Wouldn't it be better for everyone if he were to instead say that "I respectfully disagree with the sentiments motivating the citizens who support this bill. Most of them are honorable people with honorable intentions and I hope to persuade them in the coming weeks that they are wrong and why."

Monday, May 29, 2006

"Babies aborted for not being perfect"

See the article...

"The ethical storm over abortions has been renewed as it emerged that terminations are being carried out for minor, treatable birth defects. Late terminations have been performed in recent years because the babies had club feet, official figures show. Babies are being aborted with only minor defects. Other babies were destroyed because they had webbed fingers or extra digits. Such defects can often be corrected with a simple operation or physiotherapy..."

And we continue to descend.

Monday, May 15, 2006

"Hate hotline puts speech on hold"

Phew! Take a look at this act of wisdom in Boulder, Colorado. Okay, some believe Tom Hanks and Opie are spewing hatred at Catholics because of their upcoming Da Vinci Code movie. After all, co-producer John Calley has reportedly admitted that the film is anti-Catholic. Based on what could shortly happen Boulder, any Catholic who is sick and tired of putting up with the "last acceptable American prejudice" can yell "HATE CRIME!" and actually be taken seriously. Well, in Boulder anyway.

As idiotic as the Boulder move would be, it'd be a nice poke in the eye to the three above-mentioned artistes. Heh!

Sunday, April 23, 2006

I am in Barcelona, Spain!


I am in Barcelona, Spain to attend the 2006 IEEE INFOCOM Conference. After arriving yesterday morning, flying redeye overnight from New York's JFK airport, I staggered to the hotel and showered. Then I picked up my camera and went on a walkabout to stay awake until evening so that I could sync to the local time, six hours ahead of what I'm used to in Maryland. I had a good time and sat and people-watched quite a bit, although after looking at the map this morning, I covered quite a bit of ground on foot. Barcelona is obviously a college town, with at least several universities in the area where I am staying. Interestingly, after gritting my teeth and listening for years to all the calumny against Pope Pius XII, the Princesa Sofia Hotel is located in ... Pope Pius XII Plaza! On the other hand, Spain is known as a Catholic country, or at least as Catholic as any country in Europe is. This afternoon I am attending a conference tutorial. Tomorrow will be the same and the actual conference begins on Tuesday.
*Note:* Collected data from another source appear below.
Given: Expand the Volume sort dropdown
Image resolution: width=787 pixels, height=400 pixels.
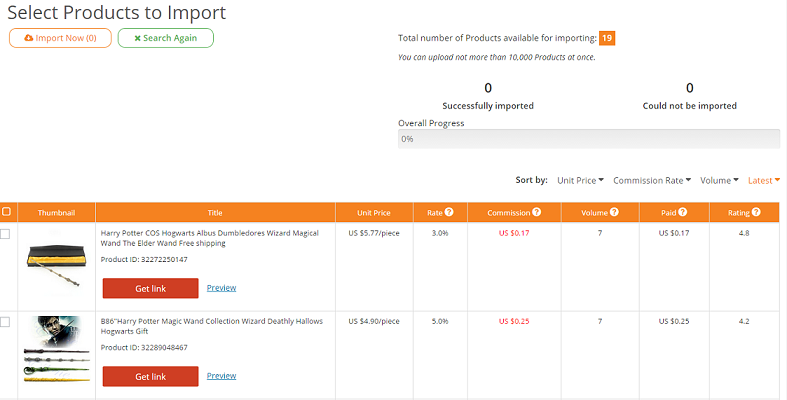Looking at the screenshot, I should tap(719, 180).
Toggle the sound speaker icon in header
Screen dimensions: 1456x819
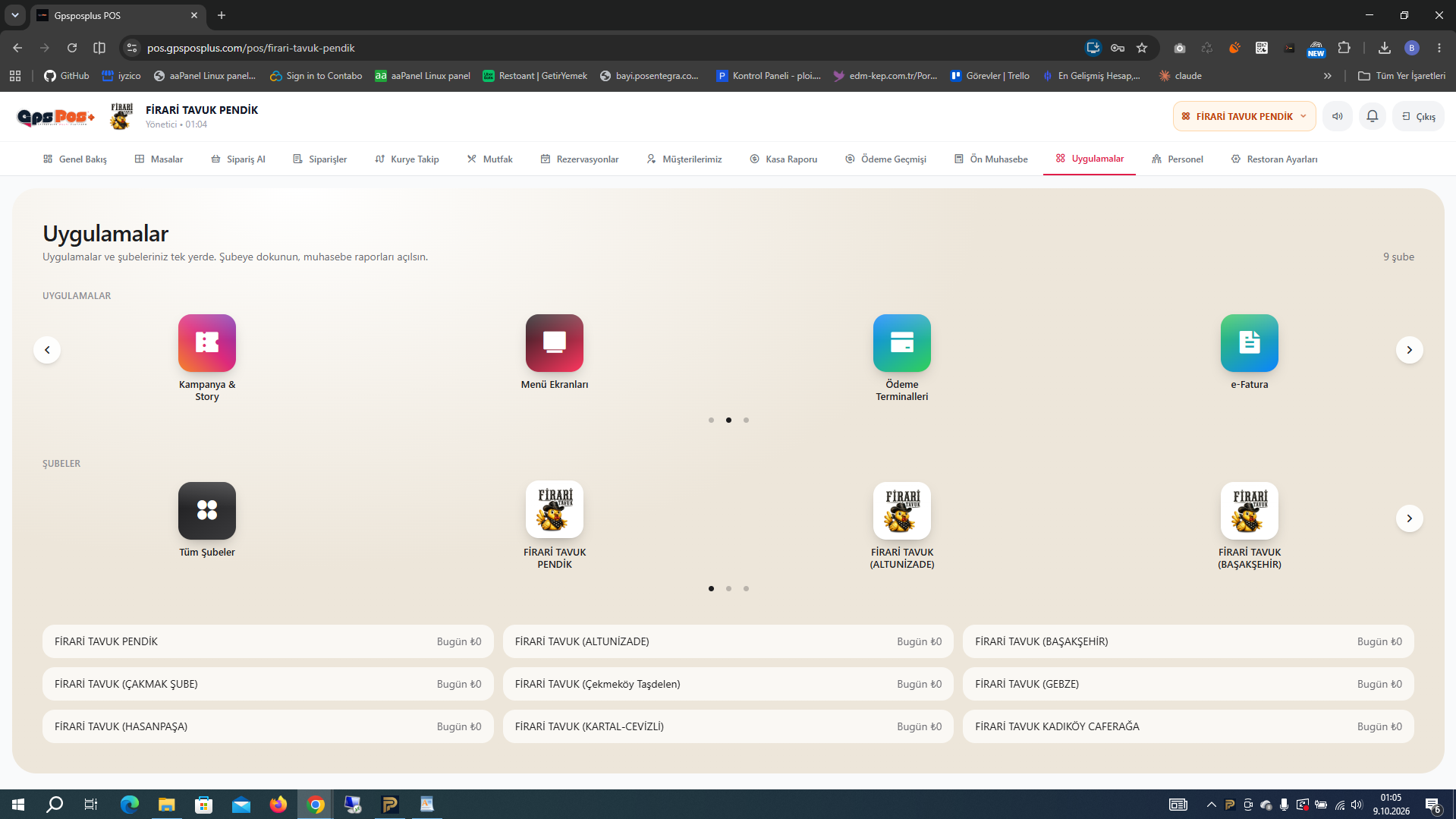1338,116
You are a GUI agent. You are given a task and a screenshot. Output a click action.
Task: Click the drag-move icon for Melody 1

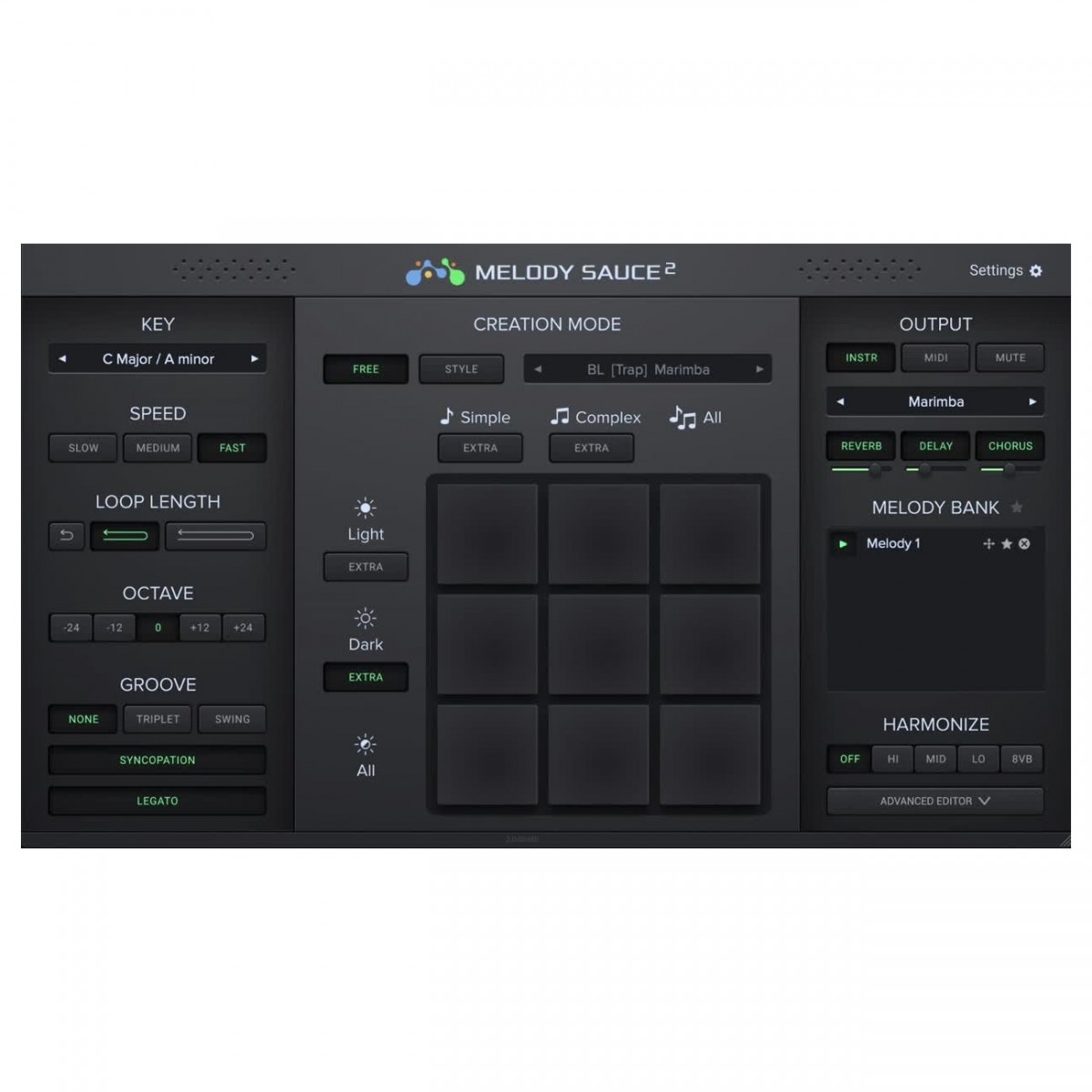click(x=988, y=544)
Before going to sleep last night, I channel surfed on the hotel television and I found CCTV Chinese state television, a Russian-language channel, an Iraqi station, a German-language station, BBC television, and even a couple of American stations (Conan O'Brien on CNBC and CNN). No Fox News Channel, alas. The Russian channel was televising some sort of Russian Orthodox procession. Having recently read the biography of Pope John Paul II by George Weigel, this interested me. According to Weigel, one of the principal goals of Pope John Paul the Great was to reunite the Catholic and Orthodox "lungs" of Christianity.

Monday, April 10, 2006

The Immigration Rallies

I want to clarify my motivation for writing Cardinal Mahony about his grandstanding (hat tip to National Review) on the issue of illegal immigration and amnesty. I am annoyed about the propensity of a large percentage of the USCCB to change the subject from sexual assaults on minors by a small percentage of the Catholic clergy, and how it is exacerbated by their hesitation to root out tolerance of non-celibate behavior in some Catholic seminaries. Despicably, they would rather talk about immigration right now, just as they wanted to talk about other topics either unrelated to or directly opposed to that with which they should concern themselves. Examples of what their professional interests might include are orthodox Catholicism, loyalty to the Pope and loyalty to the Magisterium. For as long as I have been an adult, they have obsessed about other fashions, such as vocal support for the feckless nuclear freeze campaigns in the 1980s and often-vocal sympathy for idiotic liberation theology in the 1970s and 1980s. They make me want to shout at them: JUST DO YOUR JOBS!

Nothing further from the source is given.